私は、建築資材の営業から転身し、創業120年以上の歴史を持つ関屋リゾートの代表を務めています。はじめは経営の危機に瀕していた状況でしたが、常に革新的な挑戦を続け、デザイナーズ旅館の先駆けとして大分別府に導入し、入社時の売上から20倍以上の成長を実現しました。現在は、『お客様の人生の質を高める』というコンセプトのもと、3つの店舗を展開しており、2020年12月には、大型宿泊複合施設『GALLERIA MIDOBARU』をOPENしました。私の得意分野は、革新的なサービスの創造、そして、経営戦略の立案、実行です。趣味は旅行やスポーツで、新しい文化や人々との出会いを楽しんでいます。

【関屋リゾート 代表取締役 林太一郎 】

メインターゲットをわざと外す旅館

テラス御堂原正面玄関

別府市は大分県に位置する緑豊かな観光地で、湯けむりが立ちのぼる風景や別府湾の眺望が魅力です。夏休みや冬休みのシーズンには、家族連れの観光客が多く訪れ、九州でも有数の観光スポットとなっています。
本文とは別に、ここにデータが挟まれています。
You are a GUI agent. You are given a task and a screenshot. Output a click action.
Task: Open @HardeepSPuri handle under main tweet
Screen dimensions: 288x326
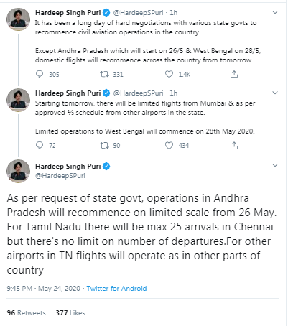pyautogui.click(x=60, y=176)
「テラス御堂原」は2015年に開業したホテルで、現在の稼働率は90%を超えています。客層は東アジアを中心に、ヨーロッパ、アメリカ、オセアニアからも毎日多数の客が訪れています。

このホテルは別府に無い新しい形態の施設で、すべての客室に「テラス」と「客室露天風呂」が完備されています。さらに、「お子様お断り」の地元旅館の常識から外れた施設として特徴付けられています。

「バリ島のホテルのデザイン」を再現することがこの旅館のコンセプトとなっています。これにより、一風変わった体験が期待できる施設となっています。

バリ島のデザインの再現 「オープンエアの空間」

テラス御堂原 ロビー
ロビーから見える景色

屋内と屋外が柔軟に繋がる空間のコンセプトを踏襲。近代建築の広々としたリビング エリアと、扇山から別府湾にかけてのパノラマビュー、鶴見岳をはじめとする緑豊かな山々、自然の音を融合させるアウトドアとインドアの柔軟な繋がりをコンセプトとしています。
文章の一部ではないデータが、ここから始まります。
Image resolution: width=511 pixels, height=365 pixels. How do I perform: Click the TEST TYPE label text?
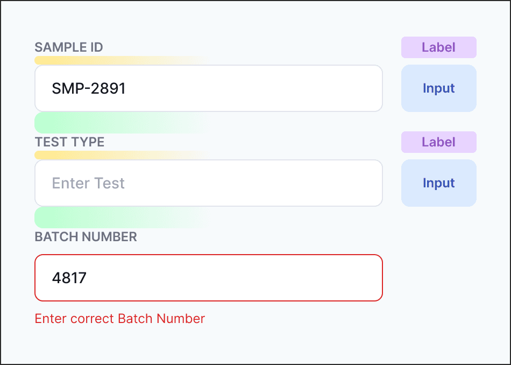pyautogui.click(x=69, y=142)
今では「テラス御堂原」からのこの別府の景色を目指して、多くのお客様がお越しになっています。

再現するきっかけ

魅力的な土地を探し求めて

数年にわたる土地探しの旅は、多くの挑戦を伴ってきました。様々な場所を訪れ、調査を行いましたが、結果としては、我々のニーズに合う土地を見つけることができませんでした。

なぜなら私はその土地自体に人を引き付ける魅力を求めていたからです。その妥協はしませんでした。
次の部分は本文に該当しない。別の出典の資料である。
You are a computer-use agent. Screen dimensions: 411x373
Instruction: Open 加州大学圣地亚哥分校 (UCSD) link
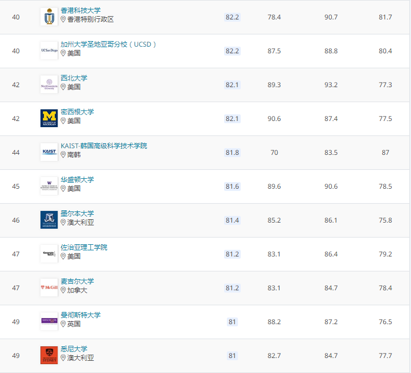[x=109, y=44]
しかし、この視点を持った土地探しは、ブローカーにとって理解に苦しむ内容でした。なぜなら、我々が求める種類の土地は、転売などの商売には向かない可能性が高いため、彼らから見れば商業的な価値を見いだしにくいものだったからです。

このような課題に直面し、我々の土地探しの旅は更なる挑戦を必要とすることとなりました。

出会いと挫折

そんな時、大分銀行の担当営業マンからの一本の電話が、新たな旅館建設の希望を抱かせました。彼から教えてもらった情報によると、ある人が一部の土地を手放す可能性があるというものでした。その土地は我々が探していた土地のすぐ近くにありました。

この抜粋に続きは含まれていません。